Please render every line of the items below as a numbered list, skipping any blank lines. Leave the pictures out.

(Document and screenshot pointing items)
• • • • • • •

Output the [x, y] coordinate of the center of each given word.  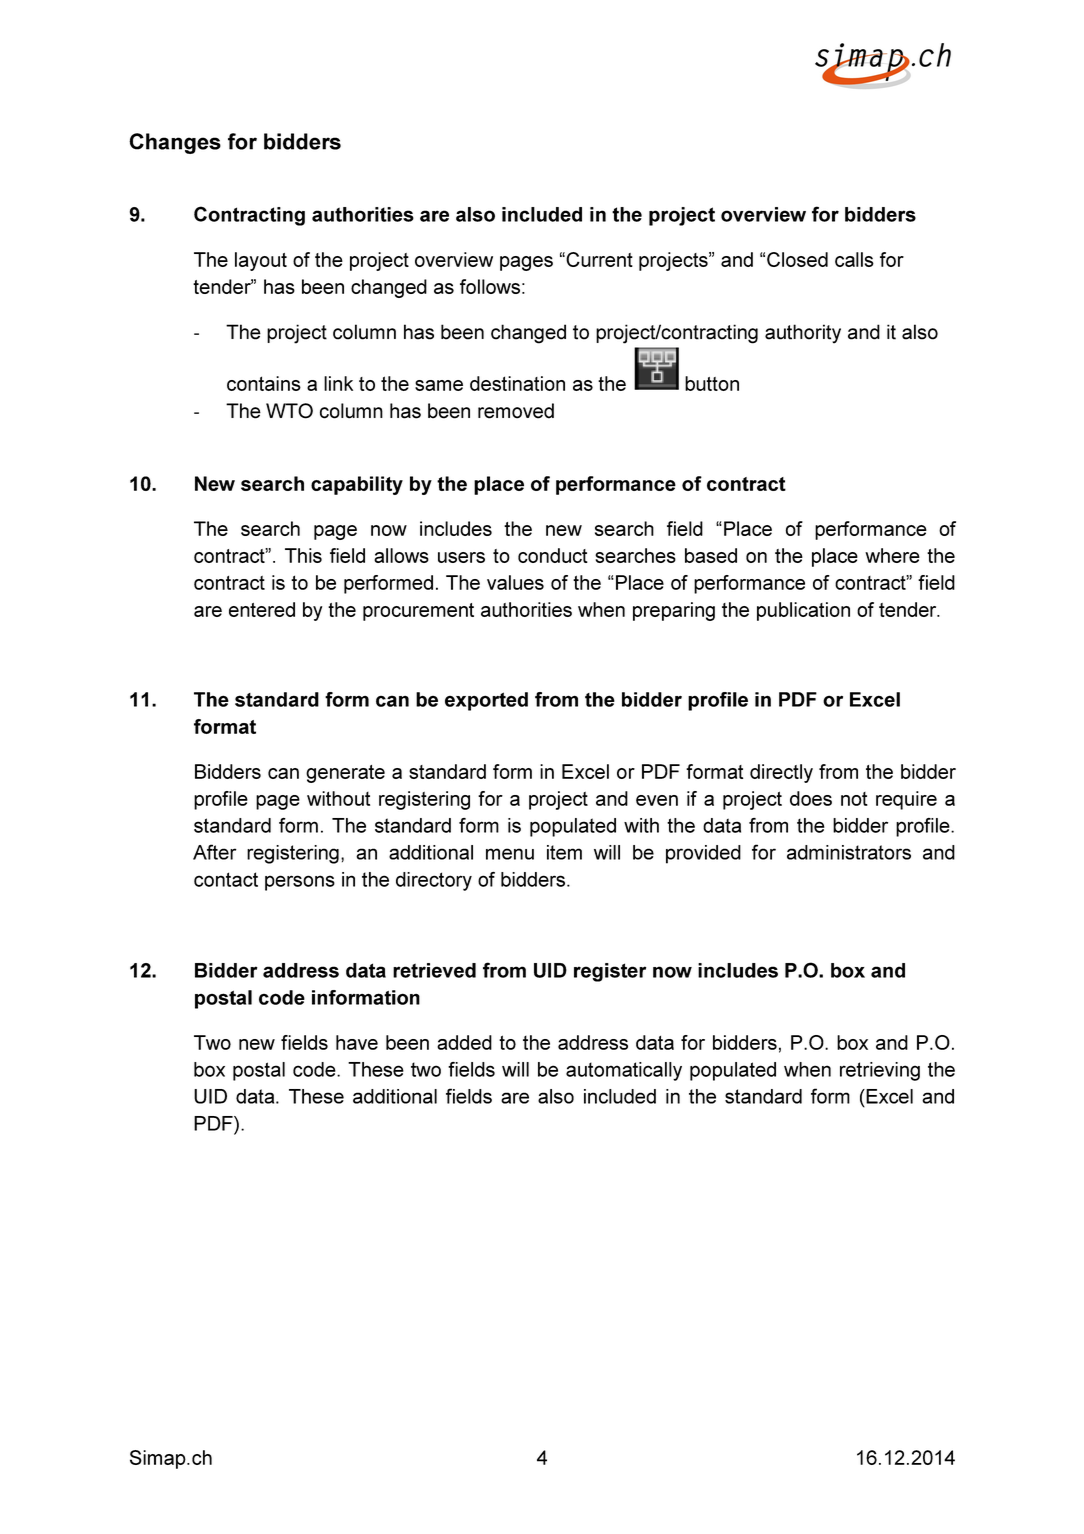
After [215, 852]
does [811, 798]
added [464, 1042]
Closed [797, 259]
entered [262, 609]
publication [803, 611]
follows [490, 286]
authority [803, 334]
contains [264, 383]
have [357, 1042]
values [515, 582]
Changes [175, 143]
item [564, 852]
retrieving [880, 1071]
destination [517, 383]
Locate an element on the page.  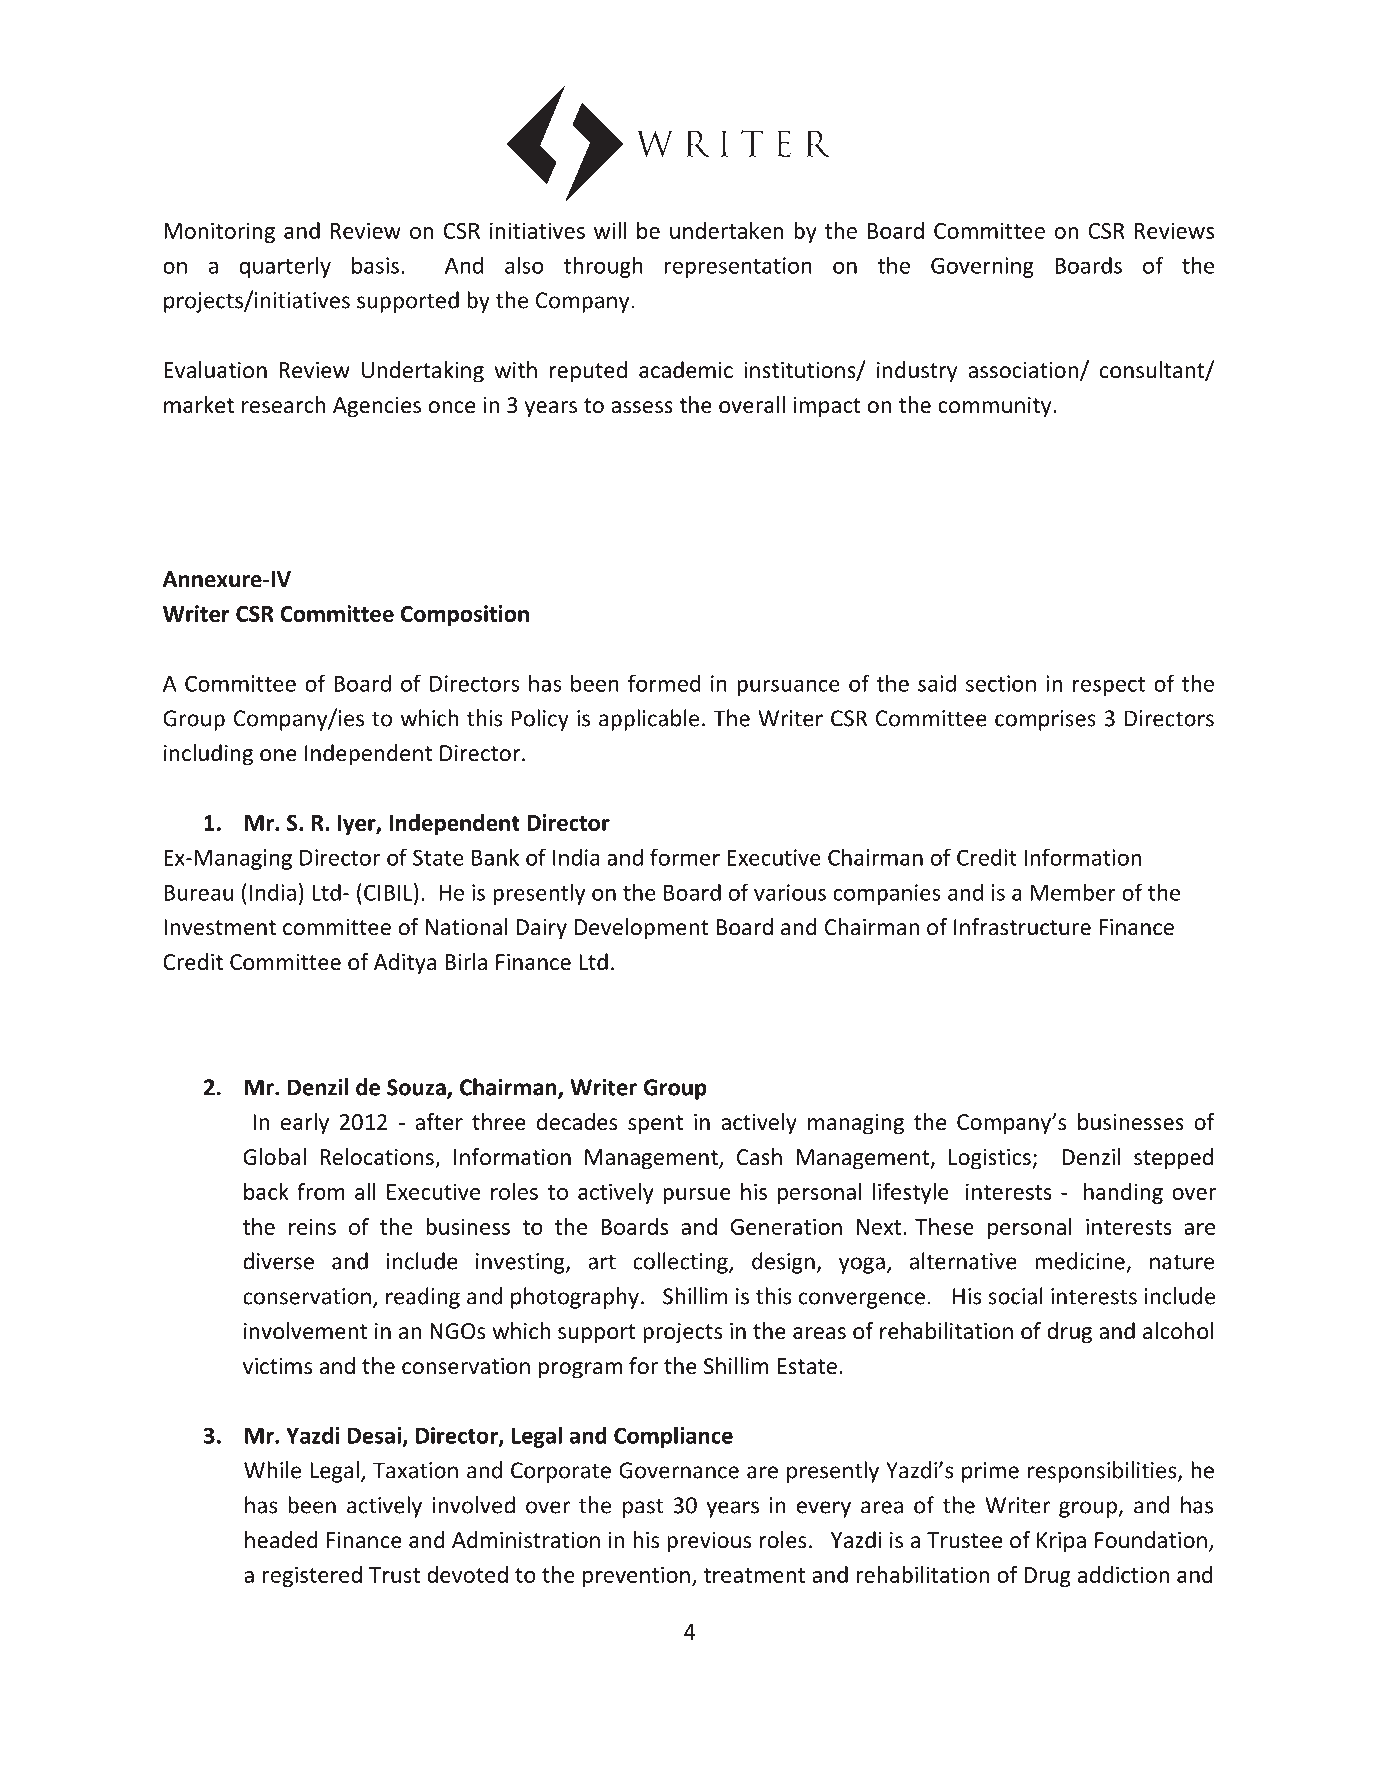
comprises is located at coordinates (1045, 720).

• • • • • • •

**TASK SOLUTION**.
1. Output the [x, y] coordinate of the center of each given word.  
2. After [215, 852]
3. does [811, 798]
4. added [464, 1042]
5. Closed [797, 259]
6. entered [262, 609]
7. publication [803, 611]
8. follows [490, 286]
9. authority [803, 334]
10. contains [264, 383]
11. have [357, 1042]
12. values [515, 582]
13. Changes [175, 143]
14. item [564, 852]
15. retrieving [880, 1071]
16. destination [517, 383]
17. Locate an element on the page.  
18. comprises is located at coordinates (1045, 720).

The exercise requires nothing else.